++++ The data ++++

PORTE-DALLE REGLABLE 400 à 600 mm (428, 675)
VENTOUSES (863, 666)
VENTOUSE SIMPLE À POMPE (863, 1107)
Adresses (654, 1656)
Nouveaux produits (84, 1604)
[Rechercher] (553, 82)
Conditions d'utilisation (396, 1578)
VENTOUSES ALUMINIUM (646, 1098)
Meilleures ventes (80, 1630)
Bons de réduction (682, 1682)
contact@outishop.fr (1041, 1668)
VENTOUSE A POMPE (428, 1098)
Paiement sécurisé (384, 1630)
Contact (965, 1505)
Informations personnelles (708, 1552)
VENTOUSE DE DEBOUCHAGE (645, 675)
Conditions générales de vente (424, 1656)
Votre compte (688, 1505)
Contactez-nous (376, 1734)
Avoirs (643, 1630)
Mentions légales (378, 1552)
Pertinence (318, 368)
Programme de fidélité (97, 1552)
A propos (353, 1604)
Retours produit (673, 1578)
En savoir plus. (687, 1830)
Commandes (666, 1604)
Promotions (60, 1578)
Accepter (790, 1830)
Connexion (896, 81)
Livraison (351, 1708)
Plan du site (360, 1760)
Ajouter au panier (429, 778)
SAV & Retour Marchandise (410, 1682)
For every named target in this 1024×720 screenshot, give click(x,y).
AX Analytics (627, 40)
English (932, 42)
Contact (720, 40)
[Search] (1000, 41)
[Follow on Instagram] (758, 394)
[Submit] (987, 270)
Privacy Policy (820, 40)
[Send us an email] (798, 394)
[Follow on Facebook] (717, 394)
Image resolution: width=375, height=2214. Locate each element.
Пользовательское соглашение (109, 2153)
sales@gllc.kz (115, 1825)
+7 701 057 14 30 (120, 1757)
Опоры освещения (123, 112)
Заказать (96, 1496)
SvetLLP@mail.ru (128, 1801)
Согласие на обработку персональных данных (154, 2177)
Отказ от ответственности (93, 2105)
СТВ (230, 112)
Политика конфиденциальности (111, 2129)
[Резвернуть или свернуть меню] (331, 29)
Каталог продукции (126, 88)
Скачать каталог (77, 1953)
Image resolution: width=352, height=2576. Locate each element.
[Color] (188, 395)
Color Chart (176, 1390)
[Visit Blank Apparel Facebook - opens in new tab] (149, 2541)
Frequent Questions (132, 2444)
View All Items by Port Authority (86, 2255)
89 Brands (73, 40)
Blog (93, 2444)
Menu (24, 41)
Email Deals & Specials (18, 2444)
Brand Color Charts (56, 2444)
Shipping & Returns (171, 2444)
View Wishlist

++++

- **Problem requirements**: Please write out all of the items above again, switching "Locate" to "Find" and keeping everything else unchanged.

- **Complete response**:
PORTE-DALLE REGLABLE 400 à 600 mm (428, 675)
VENTOUSES (863, 666)
VENTOUSE SIMPLE À POMPE (863, 1107)
Adresses (654, 1656)
Nouveaux produits (84, 1604)
[Rechercher] (553, 82)
Conditions d'utilisation (396, 1578)
VENTOUSES ALUMINIUM (646, 1098)
Meilleures ventes (80, 1630)
Bons de réduction (682, 1682)
contact@outishop.fr (1041, 1668)
VENTOUSE A POMPE (428, 1098)
Paiement sécurisé (384, 1630)
Contact (965, 1505)
Informations personnelles (708, 1552)
VENTOUSE DE DEBOUCHAGE (645, 675)
Conditions générales de vente (424, 1656)
Votre compte (688, 1505)
Contactez-nous (376, 1734)
Avoirs (643, 1630)
Mentions légales (378, 1552)
Pertinence (318, 368)
Programme de fidélité (97, 1552)
A propos (353, 1604)
Retours produit (673, 1578)
En savoir plus. (687, 1830)
Commandes (666, 1604)
Promotions (60, 1578)
Accepter (790, 1830)
Connexion (896, 81)
Livraison (351, 1708)
Plan du site (360, 1760)
Ajouter au panier (429, 778)
SAV & Retour Marchandise (410, 1682)
For every named target in this 1024×720 screenshot, give click(x,y).
AX Analytics (627, 40)
English (932, 42)
Contact (720, 40)
[Search] (1000, 41)
[Follow on Instagram] (758, 394)
[Submit] (987, 270)
Privacy Policy (820, 40)
[Send us an email] (798, 394)
[Follow on Facebook] (717, 394)
Image resolution: width=375, height=2214. Find each element.
Пользовательское соглашение (109, 2153)
sales@gllc.kz (115, 1825)
+7 701 057 14 30 (120, 1757)
Опоры освещения (123, 112)
Заказать (96, 1496)
SvetLLP@mail.ru (128, 1801)
Согласие на обработку персональных данных (154, 2177)
Отказ от ответственности (93, 2105)
СТВ (230, 112)
Политика конфиденциальности (111, 2129)
[Резвернуть или свернуть меню] (331, 29)
Каталог продукции (126, 88)
Скачать каталог (77, 1953)
Image resolution: width=352, height=2576. Find each element.
[Color] (188, 395)
Color Chart (176, 1390)
[Visit Blank Apparel Facebook - opens in new tab] (149, 2541)
Frequent Questions (132, 2444)
View All Items by Port Authority (86, 2255)
89 Brands (73, 40)
Blog (93, 2444)
Menu (24, 41)
Email Deals & Specials (18, 2444)
Brand Color Charts (56, 2444)
Shipping & Returns (171, 2444)
View Wishlist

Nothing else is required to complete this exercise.